What to produce
Restate every line of the material, word for word.

Task data
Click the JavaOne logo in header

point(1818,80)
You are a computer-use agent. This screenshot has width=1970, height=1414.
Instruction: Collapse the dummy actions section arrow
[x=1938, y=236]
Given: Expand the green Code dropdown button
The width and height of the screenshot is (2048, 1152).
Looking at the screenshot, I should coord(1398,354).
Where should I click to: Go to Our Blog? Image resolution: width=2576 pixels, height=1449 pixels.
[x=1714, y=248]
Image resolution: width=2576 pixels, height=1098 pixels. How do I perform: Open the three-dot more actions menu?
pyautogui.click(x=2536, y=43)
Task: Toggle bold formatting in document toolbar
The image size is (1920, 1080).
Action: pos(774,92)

Output below
Click the JavaOne logo in header

point(1818,80)
You are a computer-use agent. This screenshot has width=1970, height=1414.
Instruction: Collapse the dummy actions section arrow
[x=1938, y=236]
Given: Expand the green Code dropdown button
The width and height of the screenshot is (2048, 1152).
Looking at the screenshot, I should coord(1398,354).
Where should I click to: Go to Our Blog? Image resolution: width=2576 pixels, height=1449 pixels.
[x=1714, y=248]
Image resolution: width=2576 pixels, height=1098 pixels. How do I perform: Open the three-dot more actions menu?
pyautogui.click(x=2536, y=43)
Task: Toggle bold formatting in document toolbar
The image size is (1920, 1080).
Action: pos(774,92)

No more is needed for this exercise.